The term “fraud” when running algorithms for accuracy and potential fraudulent  activity covers a huge amount of ground and is not always correct either if you look at numbers only so a combine effort is needed to ensure that the picture being shown by the numbers is what is actually happening.  Like I mentioned above, you need to look at the whole picture as the word fraud leaves a big hole there to question claims and analyze. 

Some Medicare subsidiaries are wholly owned subsidiaries of of insurance companies so again where’s the incentive to fight fraud as they need those transaction fees to put profits on the bottom line

Little Progress on Fighting Healthcare Fraud – Look At Who’s Getting the Anti-Fraud Contractsimage

The algorithms take your claim and score you and your health conditions and thus when it falls out of the designated parameters, well we have denial and other such events that come next.
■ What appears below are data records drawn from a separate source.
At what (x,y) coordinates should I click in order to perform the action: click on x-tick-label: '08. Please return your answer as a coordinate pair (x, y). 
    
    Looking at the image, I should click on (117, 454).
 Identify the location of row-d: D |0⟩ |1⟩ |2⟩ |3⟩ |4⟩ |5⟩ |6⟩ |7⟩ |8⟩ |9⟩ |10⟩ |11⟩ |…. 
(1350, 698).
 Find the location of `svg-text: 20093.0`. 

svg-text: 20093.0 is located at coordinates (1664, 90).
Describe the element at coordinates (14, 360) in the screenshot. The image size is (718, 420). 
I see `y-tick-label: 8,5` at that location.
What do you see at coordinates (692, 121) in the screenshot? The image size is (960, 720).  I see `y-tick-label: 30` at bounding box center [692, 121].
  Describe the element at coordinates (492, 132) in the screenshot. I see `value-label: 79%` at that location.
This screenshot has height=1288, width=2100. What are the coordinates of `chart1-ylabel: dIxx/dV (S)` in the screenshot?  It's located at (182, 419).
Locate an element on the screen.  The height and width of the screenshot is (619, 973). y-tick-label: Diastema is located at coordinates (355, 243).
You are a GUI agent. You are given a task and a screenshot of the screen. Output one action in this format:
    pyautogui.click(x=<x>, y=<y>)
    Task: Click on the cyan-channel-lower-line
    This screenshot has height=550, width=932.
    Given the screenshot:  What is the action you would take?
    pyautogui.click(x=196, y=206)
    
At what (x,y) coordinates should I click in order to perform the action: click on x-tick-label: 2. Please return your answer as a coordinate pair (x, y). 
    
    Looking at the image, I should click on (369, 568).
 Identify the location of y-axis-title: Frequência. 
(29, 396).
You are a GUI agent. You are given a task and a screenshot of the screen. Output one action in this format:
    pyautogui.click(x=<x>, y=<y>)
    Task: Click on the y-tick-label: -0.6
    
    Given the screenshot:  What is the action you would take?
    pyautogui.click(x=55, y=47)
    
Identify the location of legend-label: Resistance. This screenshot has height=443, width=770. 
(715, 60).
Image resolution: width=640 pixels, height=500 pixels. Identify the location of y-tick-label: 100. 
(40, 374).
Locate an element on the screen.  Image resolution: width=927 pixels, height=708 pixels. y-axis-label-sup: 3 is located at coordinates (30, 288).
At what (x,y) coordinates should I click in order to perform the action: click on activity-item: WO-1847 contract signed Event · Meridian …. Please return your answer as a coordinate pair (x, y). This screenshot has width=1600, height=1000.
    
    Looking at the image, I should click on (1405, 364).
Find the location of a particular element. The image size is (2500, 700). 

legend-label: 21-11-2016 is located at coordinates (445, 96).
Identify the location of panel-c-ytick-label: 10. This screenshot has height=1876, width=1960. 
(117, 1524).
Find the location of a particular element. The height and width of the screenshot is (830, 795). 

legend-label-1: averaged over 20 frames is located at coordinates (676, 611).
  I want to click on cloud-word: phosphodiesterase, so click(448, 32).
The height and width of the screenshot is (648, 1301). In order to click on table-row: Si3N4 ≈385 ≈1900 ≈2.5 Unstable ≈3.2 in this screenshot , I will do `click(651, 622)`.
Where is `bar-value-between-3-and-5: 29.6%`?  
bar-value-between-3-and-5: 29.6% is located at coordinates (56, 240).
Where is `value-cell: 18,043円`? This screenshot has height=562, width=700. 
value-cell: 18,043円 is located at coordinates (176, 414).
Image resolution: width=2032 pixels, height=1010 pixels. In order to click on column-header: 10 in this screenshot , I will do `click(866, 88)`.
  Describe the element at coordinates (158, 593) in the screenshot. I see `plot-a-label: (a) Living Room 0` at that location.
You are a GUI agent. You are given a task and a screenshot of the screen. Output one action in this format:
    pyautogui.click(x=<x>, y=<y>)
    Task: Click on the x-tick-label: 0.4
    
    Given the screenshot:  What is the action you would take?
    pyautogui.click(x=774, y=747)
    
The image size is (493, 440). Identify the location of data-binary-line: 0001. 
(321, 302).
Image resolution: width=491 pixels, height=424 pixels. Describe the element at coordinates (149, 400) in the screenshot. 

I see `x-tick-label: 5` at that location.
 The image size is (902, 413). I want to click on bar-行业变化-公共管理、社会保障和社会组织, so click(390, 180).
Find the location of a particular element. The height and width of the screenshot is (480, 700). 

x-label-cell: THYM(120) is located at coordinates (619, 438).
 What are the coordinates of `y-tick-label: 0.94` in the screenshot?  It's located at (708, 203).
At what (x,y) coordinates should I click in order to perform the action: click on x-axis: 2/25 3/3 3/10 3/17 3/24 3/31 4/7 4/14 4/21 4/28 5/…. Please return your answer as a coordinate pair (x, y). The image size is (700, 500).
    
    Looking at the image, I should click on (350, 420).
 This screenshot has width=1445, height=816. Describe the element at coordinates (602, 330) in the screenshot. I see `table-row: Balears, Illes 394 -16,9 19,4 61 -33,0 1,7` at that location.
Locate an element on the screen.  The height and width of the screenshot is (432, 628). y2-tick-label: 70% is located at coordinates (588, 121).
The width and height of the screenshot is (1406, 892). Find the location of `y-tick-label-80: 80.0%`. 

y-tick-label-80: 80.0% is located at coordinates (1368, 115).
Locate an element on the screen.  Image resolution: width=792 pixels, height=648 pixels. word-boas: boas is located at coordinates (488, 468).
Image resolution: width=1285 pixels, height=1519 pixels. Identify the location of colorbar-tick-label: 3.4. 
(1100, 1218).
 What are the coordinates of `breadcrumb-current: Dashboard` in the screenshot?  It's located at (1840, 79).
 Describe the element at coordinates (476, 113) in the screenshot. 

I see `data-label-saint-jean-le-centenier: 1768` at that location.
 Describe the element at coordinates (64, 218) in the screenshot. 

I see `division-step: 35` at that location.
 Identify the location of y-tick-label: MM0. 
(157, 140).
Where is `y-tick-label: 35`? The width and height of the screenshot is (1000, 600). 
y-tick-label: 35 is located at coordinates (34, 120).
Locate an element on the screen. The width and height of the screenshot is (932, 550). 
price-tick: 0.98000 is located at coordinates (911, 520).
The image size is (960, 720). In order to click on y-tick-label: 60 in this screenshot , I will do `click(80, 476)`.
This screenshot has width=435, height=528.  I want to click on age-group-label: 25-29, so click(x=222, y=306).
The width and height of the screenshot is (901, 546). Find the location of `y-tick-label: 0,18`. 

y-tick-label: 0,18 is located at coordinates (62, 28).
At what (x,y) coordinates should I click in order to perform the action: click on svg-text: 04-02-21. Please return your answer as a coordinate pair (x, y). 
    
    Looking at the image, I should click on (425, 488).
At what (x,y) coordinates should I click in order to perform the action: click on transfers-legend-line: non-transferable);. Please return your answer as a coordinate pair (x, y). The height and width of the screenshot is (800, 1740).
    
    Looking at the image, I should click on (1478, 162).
Health Fraud Scores Could Be a Contributing Factor to Medical Claims Being Denied

The entire process though does require more than just computerized algorithms to catch fraud and hopefully the State of Kentucky will realize this and also incorporate other methodologies as well to look for fraud other than just flat out algorithmic scoring.  BD

According to a statement by Governor Steve Beshear, Kentucky has hired Ingenix to detect fraud, waste and abuse in the state’s Medicaid program. The state estimates that $27 million in overpayments, alone, will be identified with the new system.

Gov. Beshear says Ingenix will have a three-year contract, contingent on the amount of Medicaid overpayments recovered. “In a program the size of Kentucky’s Medicaid program, which continues to grow both in costs and people served, having the most vigilant waste, fraud and abuse detection system in place is critical,” Gov. Beshear, said in a statement.